Task input |
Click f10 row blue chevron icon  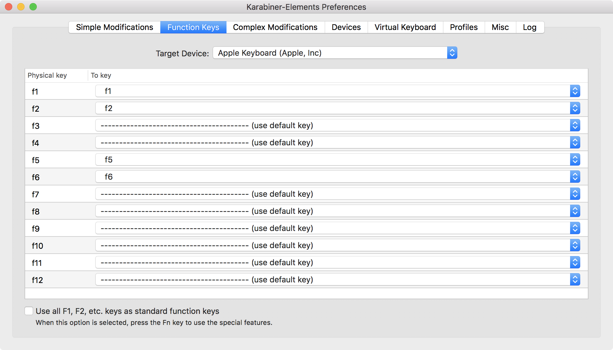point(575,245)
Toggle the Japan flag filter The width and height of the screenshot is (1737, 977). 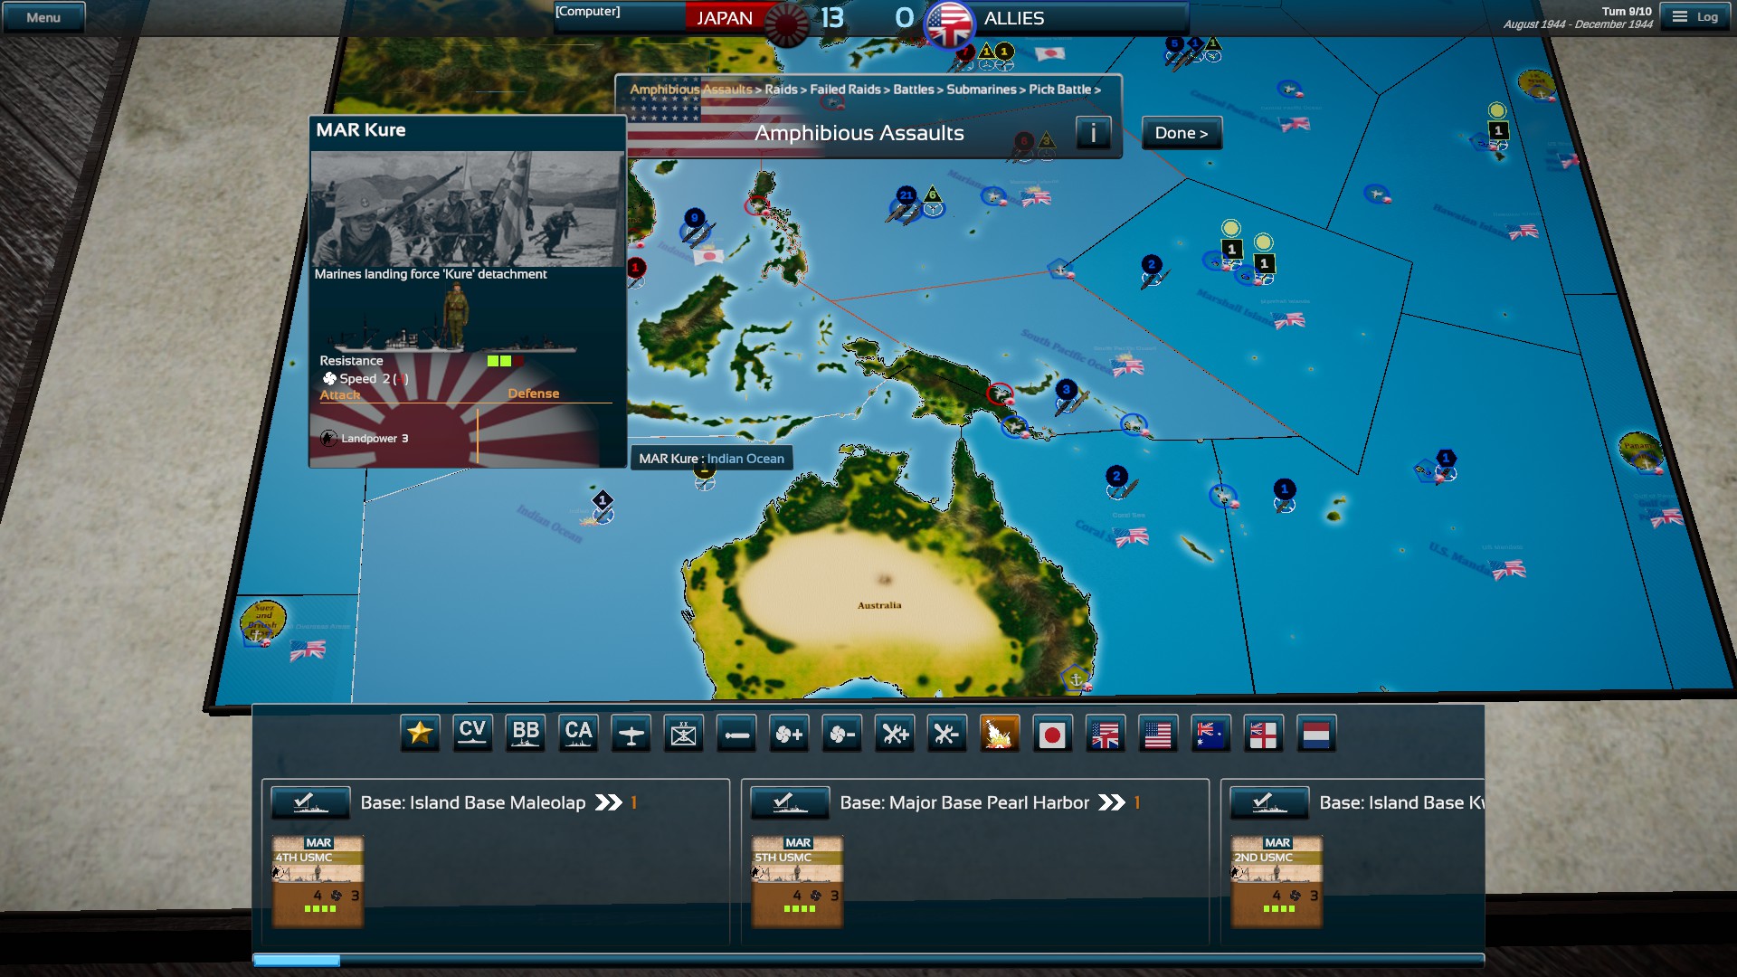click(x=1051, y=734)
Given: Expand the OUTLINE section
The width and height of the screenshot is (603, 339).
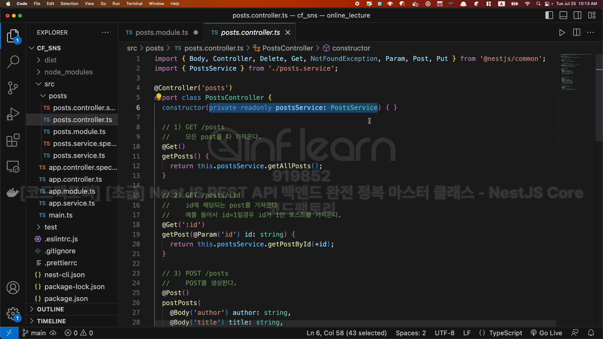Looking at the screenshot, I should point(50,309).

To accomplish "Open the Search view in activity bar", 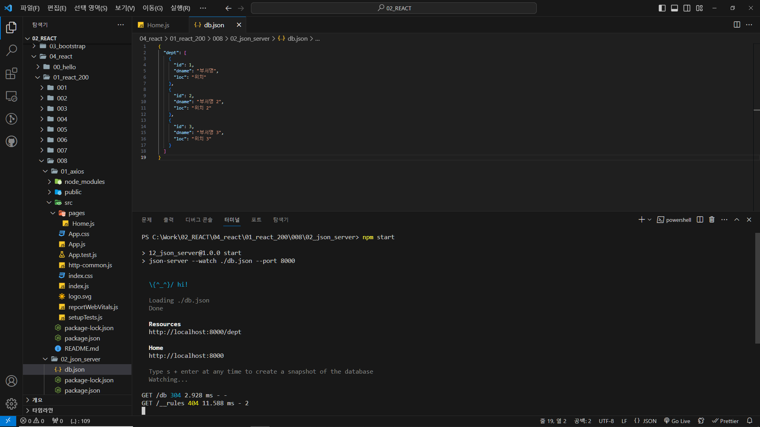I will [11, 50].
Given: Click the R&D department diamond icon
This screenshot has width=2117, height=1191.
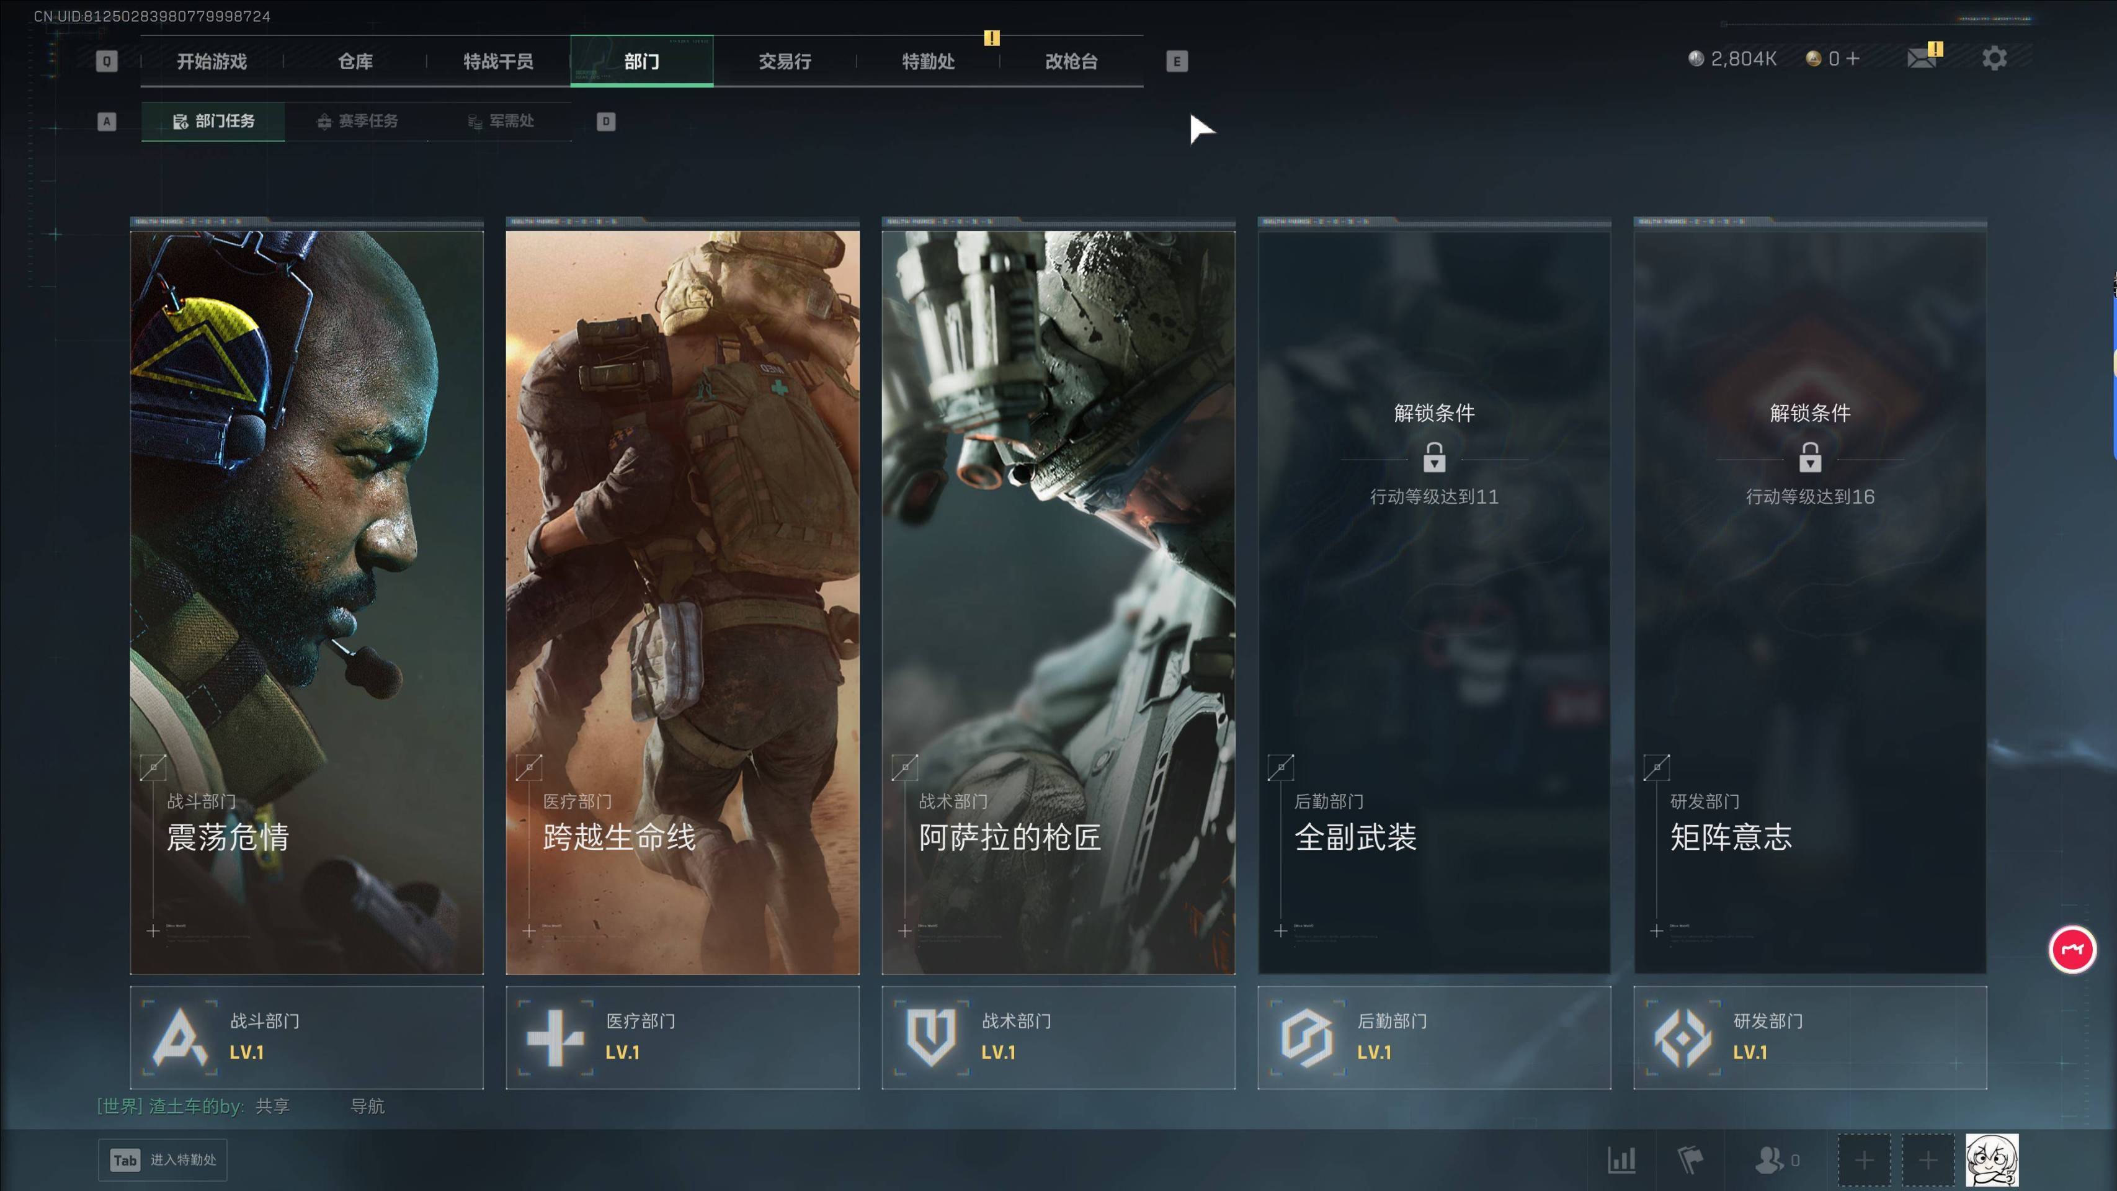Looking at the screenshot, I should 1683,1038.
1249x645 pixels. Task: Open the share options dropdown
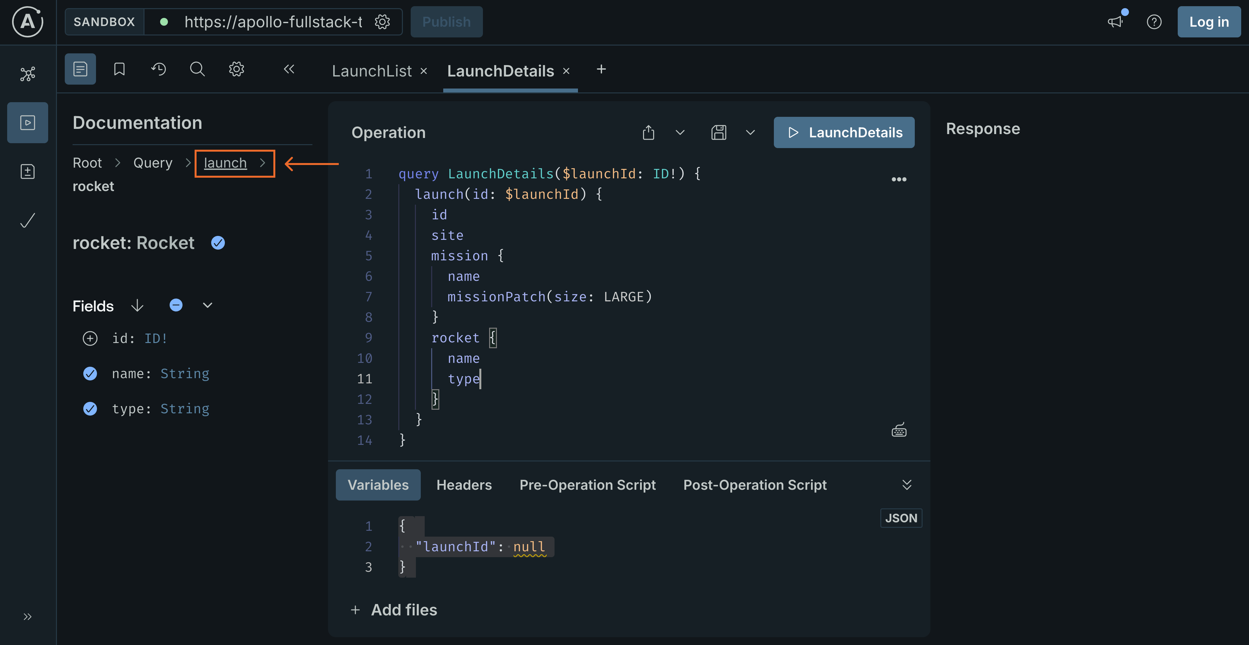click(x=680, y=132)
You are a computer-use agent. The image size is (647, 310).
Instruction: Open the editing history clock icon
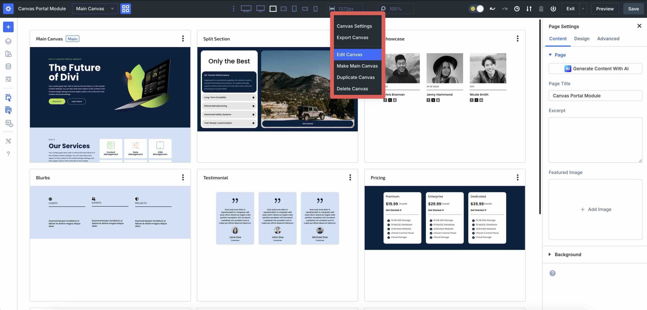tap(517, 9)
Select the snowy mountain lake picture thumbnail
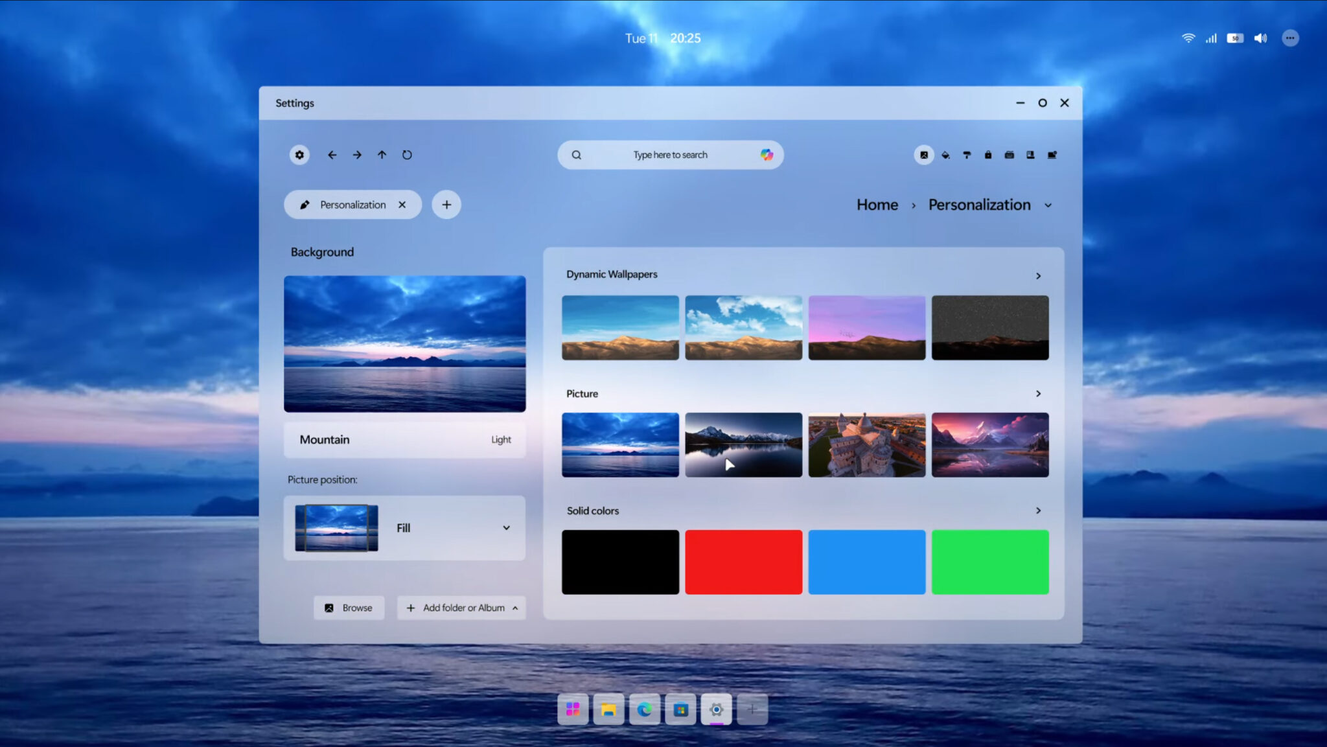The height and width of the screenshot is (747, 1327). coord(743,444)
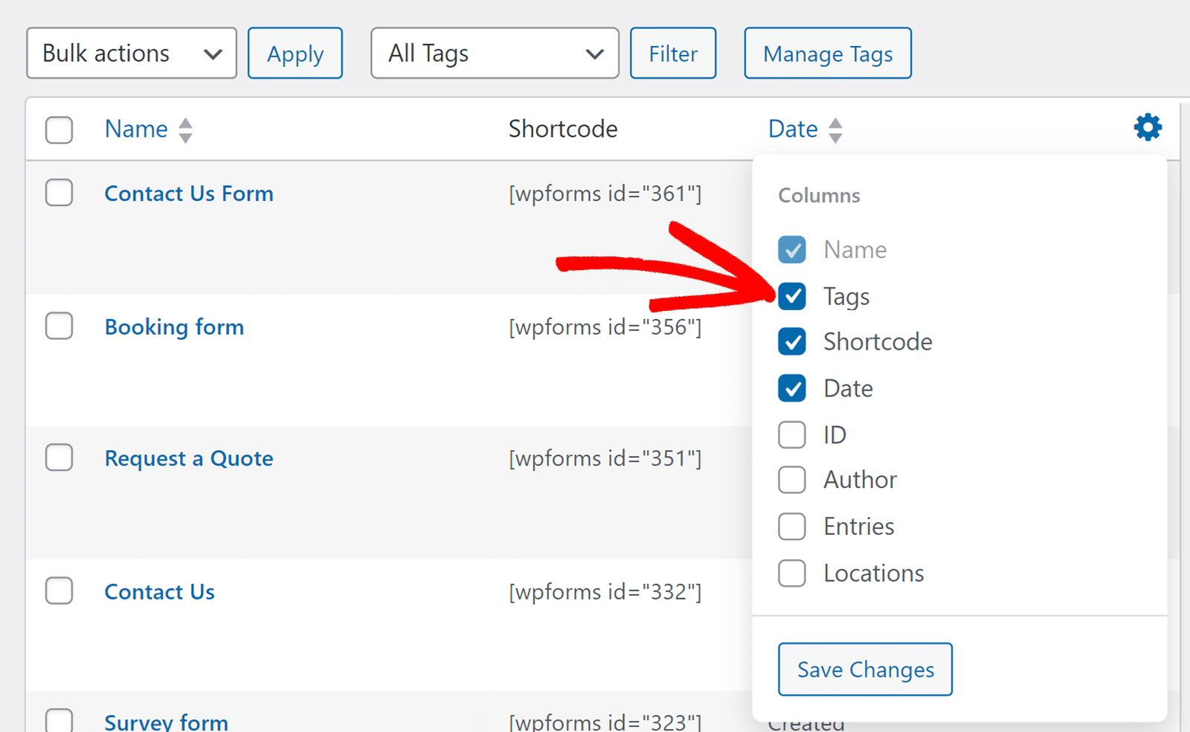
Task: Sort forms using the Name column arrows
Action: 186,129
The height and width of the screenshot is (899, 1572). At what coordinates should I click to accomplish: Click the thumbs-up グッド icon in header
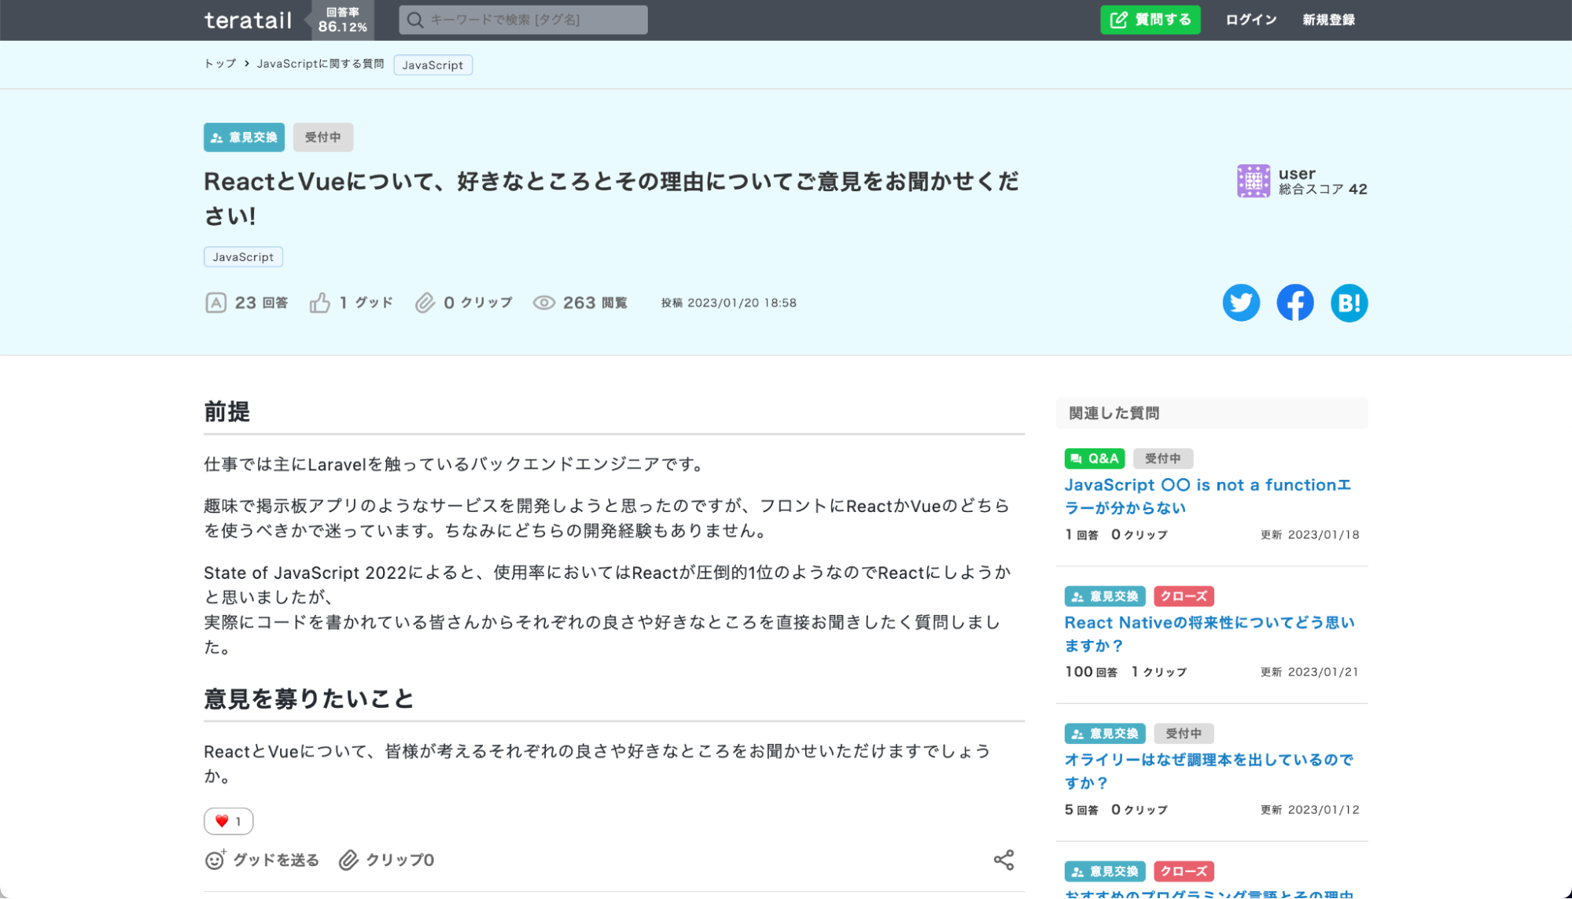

Assigned task | The count of lines above that include the string "Given" is the sole expected answer.

Response | 2